IgA nephropathy (IgAN) is the most common primary glomerulonephritis and an important cause of kidney
failure. It is a mesangioproliferative glomerular disease defined by characteristic IgA1 mesangial deposits.
These mesangial deposits likely originate from circulating immune complexes that contain IgA1 with Galactose
(Gal)-deficient O-glycans (Gd-IgA1) that are bound by IgG autoantibodies. The pathogenesis model describing
IgAN as an autoimmune disease was based on the discovery of IgG autoantibodies that bind Gd-IgA1 in the
laboratory of Dr. Jan Novak at the University of Alabama at Birmingham (UAB). As part of these studies, Dr.

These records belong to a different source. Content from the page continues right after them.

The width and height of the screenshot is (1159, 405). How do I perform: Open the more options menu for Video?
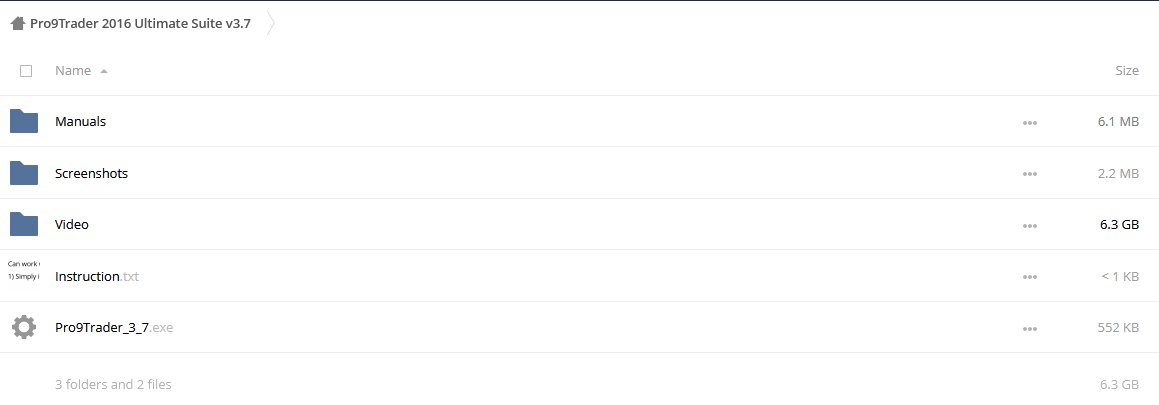1030,225
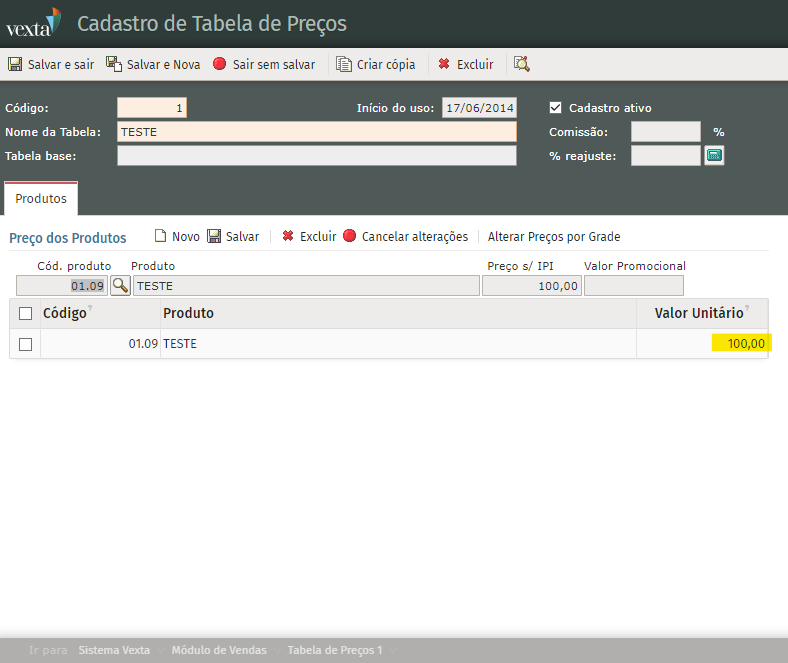Image resolution: width=788 pixels, height=663 pixels.
Task: Open the search magnifier in top toolbar
Action: click(521, 64)
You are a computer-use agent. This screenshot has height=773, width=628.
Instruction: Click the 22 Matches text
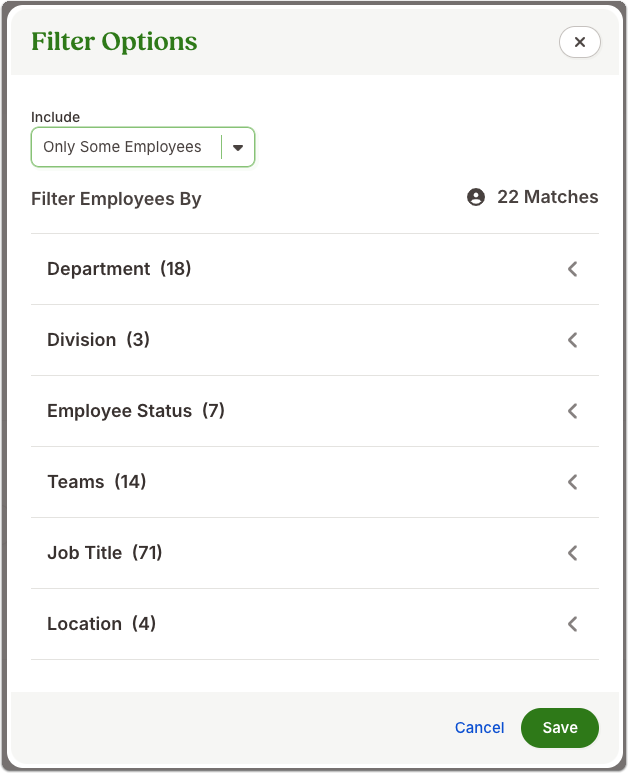[547, 197]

Novak's laboratory developed assays for the detection and quantitative assessment of both Gd-IgA1 and IgG
autoantibodies. The use of these assays for analysis of serum samples from several cohorts of IgAN patients
has been published; both the Gd-IgA1 assay and the IgG autoantibody (IgG-AA) assay have potential as
markers for preclinical detection of IgAN, prediction of outcome, and monitoring the response to therapy. The
established pathogenesis model of IgAN enabled pharmaceutical industry to start developing and testing
treatment for the disease. However, only secondary markers (e.g., proteinuria and estimated glomerular
filtration rate [eGFR]) are currently used as the endpoints, adding to the time and cost of clinical trials. Thus,
clinical-grade tests that assess primary causative markers are urgently needed. To address this requisite, we
have licensed the intellectual property from UAB that surrounds the IgAN assays developed in Dr. Novak's
laboratory. In Phase I, we transferred the IgG-AA assay to a contract research organization laboratory setting
to perform standardization of the protocol, fully characterize the components of the assay, and perform a
detailed qualification study on its performance as an initial step in the commercialization process. In Phase II,
we will complete the development of the IgAN IgG-AA test, including development of serum controls, reagent
sourcing, large-scale printing of ELISA plates, and standardized assay instructions for use by partner and/or
Clinical Laboratory Improvement Amendments (CLIA)-certified laboratories. We will perform a series of internal
and external validation studies with key opinion leaders and other accessible bio-repositories. By the end of
Phase II, we will be ready to introduce our IgAN IgG-AA test into the clinic through CLIA lab partnerships.